> **Aim of the task**
Transcribe the records below exactly as written, from the opening line through the line that contains "Schedule an Analyst Briefing (1210, 2145)".

> **Data records**
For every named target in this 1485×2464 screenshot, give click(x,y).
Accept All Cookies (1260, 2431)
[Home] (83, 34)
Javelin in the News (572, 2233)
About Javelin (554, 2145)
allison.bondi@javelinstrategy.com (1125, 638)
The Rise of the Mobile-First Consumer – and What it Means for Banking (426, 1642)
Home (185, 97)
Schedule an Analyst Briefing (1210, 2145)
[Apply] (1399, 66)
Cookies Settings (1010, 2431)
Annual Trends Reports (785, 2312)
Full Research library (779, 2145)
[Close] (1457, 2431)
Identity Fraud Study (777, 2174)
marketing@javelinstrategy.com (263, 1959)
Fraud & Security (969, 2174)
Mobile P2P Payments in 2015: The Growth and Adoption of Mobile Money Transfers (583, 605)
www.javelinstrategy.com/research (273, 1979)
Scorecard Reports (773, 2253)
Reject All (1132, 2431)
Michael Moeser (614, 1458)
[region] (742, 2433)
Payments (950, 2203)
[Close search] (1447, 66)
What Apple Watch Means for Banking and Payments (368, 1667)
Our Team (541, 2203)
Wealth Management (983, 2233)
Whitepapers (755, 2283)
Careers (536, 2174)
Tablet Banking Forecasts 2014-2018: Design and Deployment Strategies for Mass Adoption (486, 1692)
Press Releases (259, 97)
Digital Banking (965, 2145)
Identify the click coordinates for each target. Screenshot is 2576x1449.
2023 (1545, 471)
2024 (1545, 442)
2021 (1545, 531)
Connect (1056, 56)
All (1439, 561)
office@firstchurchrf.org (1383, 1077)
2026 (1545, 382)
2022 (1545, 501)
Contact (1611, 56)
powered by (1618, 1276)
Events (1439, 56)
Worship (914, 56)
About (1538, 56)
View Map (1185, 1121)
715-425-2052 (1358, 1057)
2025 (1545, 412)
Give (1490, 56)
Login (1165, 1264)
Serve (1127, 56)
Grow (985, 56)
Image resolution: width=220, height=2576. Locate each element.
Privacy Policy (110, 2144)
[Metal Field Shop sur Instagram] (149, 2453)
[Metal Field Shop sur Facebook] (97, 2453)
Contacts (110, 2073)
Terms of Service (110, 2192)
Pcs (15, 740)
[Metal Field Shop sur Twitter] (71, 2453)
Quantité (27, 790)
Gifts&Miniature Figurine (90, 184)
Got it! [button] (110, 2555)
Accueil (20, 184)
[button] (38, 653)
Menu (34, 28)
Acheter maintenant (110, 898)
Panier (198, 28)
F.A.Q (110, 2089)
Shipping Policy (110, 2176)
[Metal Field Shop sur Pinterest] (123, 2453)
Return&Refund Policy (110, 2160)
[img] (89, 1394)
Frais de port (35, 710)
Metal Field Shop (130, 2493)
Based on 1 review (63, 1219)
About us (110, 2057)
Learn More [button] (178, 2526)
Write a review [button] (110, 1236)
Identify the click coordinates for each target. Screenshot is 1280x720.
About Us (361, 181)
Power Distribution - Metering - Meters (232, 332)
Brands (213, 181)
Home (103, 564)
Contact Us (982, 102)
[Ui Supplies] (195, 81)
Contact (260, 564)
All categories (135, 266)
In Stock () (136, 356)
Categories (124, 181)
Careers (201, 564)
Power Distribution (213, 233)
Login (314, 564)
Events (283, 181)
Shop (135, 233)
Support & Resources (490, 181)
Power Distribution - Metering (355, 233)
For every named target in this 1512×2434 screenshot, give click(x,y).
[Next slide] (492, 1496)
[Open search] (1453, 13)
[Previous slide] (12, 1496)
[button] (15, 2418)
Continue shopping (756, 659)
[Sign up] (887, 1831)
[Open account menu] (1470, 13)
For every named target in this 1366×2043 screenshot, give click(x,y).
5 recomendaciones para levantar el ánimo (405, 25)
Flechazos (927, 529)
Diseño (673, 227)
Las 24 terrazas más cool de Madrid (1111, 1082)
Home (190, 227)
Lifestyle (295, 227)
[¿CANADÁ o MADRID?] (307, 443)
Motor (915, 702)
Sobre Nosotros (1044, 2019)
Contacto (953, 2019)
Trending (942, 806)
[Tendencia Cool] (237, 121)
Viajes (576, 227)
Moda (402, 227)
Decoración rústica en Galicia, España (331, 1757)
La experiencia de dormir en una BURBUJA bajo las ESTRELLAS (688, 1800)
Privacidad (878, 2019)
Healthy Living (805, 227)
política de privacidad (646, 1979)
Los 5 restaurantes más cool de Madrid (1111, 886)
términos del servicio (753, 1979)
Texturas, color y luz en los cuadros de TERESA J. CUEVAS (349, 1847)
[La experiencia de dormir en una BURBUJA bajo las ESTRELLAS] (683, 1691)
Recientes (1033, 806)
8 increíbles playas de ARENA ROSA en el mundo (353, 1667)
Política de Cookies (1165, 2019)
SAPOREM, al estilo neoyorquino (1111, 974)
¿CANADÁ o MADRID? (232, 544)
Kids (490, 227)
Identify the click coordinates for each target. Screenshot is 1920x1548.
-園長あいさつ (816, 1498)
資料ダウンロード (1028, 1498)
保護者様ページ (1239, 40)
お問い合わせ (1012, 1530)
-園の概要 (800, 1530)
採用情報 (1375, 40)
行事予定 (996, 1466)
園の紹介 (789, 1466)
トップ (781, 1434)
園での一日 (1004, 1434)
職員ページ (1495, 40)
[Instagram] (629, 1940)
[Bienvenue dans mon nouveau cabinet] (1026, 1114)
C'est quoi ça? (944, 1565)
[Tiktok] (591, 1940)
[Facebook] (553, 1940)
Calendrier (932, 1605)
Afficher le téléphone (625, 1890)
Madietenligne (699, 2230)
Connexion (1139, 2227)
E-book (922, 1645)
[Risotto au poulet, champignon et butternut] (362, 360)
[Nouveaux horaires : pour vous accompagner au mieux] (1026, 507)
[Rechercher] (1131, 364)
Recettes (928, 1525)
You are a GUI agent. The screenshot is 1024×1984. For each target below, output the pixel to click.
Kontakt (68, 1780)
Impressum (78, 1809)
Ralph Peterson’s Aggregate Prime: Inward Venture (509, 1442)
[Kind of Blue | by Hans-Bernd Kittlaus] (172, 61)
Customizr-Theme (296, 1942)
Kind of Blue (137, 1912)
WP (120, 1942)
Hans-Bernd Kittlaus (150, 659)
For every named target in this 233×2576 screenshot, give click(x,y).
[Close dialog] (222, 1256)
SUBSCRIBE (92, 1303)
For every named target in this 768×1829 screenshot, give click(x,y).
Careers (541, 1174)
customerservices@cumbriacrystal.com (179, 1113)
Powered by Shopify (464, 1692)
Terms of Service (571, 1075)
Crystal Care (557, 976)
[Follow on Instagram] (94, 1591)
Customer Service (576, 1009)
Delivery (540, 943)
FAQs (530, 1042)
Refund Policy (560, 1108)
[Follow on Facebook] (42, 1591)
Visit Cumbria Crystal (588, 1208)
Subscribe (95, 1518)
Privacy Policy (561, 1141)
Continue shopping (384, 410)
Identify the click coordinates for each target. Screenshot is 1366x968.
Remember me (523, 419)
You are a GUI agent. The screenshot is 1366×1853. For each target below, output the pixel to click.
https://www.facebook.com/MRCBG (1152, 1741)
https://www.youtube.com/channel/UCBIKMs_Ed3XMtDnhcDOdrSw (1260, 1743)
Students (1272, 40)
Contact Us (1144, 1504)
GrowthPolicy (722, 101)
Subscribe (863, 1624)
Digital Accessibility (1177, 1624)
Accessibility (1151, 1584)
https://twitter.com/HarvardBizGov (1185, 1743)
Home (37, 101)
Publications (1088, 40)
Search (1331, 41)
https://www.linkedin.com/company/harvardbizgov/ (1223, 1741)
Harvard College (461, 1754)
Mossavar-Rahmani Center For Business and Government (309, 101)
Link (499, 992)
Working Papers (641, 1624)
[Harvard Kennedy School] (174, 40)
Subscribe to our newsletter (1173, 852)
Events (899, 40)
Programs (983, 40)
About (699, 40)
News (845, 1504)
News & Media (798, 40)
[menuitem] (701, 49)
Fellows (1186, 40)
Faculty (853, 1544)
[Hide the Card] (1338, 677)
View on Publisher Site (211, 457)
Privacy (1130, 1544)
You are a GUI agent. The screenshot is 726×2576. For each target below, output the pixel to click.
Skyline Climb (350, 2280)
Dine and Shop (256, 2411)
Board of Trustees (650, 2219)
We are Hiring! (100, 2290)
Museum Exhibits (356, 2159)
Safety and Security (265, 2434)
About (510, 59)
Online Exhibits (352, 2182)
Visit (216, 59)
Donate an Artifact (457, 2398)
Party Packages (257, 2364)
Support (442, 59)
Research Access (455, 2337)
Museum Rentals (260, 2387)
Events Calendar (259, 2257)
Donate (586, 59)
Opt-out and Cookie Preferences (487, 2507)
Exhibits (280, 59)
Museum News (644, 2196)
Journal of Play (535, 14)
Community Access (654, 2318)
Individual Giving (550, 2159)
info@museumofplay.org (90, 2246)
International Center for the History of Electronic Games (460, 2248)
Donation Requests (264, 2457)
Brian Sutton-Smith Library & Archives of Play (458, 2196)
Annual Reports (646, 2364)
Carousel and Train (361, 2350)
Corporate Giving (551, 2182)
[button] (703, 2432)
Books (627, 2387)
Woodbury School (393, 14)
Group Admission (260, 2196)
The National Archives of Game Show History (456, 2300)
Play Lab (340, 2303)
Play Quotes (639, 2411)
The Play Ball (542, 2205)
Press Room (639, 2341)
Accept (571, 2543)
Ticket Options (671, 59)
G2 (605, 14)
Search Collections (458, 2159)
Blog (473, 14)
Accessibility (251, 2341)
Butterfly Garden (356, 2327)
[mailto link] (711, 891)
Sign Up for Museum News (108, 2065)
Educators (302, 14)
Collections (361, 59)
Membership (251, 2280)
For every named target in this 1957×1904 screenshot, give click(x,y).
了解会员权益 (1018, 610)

> **The answer**
For every named target in this 1485×2464 screenshot, give click(x,y).
Accept All Cookies (1260, 2431)
[Home] (83, 34)
Javelin in the News (572, 2233)
About Javelin (554, 2145)
allison.bondi@javelinstrategy.com (1125, 638)
The Rise of the Mobile-First Consumer – and What it Means for Banking (426, 1642)
Home (185, 97)
Schedule an Analyst Briefing (1210, 2145)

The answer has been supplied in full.